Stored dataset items
-=-=-
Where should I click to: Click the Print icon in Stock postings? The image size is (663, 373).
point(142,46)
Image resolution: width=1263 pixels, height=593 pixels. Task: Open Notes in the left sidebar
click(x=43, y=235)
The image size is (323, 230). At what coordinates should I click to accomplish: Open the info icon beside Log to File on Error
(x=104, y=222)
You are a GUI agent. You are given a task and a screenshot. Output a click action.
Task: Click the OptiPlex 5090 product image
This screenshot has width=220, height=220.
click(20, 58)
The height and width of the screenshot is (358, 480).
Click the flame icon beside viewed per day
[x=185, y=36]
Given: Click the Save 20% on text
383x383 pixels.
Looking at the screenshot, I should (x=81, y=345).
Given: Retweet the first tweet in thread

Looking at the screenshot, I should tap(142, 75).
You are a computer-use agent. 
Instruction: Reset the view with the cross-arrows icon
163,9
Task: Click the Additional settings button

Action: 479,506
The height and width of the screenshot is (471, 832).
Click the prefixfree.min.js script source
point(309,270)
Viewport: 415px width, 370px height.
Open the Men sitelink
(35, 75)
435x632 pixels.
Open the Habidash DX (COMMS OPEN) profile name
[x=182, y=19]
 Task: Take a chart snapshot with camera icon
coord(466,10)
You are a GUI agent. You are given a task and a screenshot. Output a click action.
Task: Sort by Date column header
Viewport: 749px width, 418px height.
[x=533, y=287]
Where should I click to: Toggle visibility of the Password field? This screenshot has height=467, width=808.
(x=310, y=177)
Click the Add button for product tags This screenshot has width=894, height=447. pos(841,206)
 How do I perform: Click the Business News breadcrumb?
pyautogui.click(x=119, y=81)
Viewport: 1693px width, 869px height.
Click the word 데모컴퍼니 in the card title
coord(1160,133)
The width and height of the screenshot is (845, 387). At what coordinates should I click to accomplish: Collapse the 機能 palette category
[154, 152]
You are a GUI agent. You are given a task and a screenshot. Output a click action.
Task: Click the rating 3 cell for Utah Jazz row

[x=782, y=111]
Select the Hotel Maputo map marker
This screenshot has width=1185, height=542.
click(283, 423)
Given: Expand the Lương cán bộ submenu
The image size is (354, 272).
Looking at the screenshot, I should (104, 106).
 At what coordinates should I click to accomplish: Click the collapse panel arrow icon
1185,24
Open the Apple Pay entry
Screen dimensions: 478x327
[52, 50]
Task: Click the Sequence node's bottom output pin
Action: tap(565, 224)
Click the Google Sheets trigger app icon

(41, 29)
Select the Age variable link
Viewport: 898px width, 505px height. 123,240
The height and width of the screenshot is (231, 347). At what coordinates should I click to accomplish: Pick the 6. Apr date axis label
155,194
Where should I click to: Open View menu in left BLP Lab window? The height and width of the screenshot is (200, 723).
-=-=-
#### WORK TO COMPLETE:
Among the entries above, which lines include "product"? List them all.

#### SOLUTION TO THE PROBLEM:
Task: Click the OptiPlex 5090 product image
Click the Add button for product tags This screenshot has width=894, height=447. pos(841,206)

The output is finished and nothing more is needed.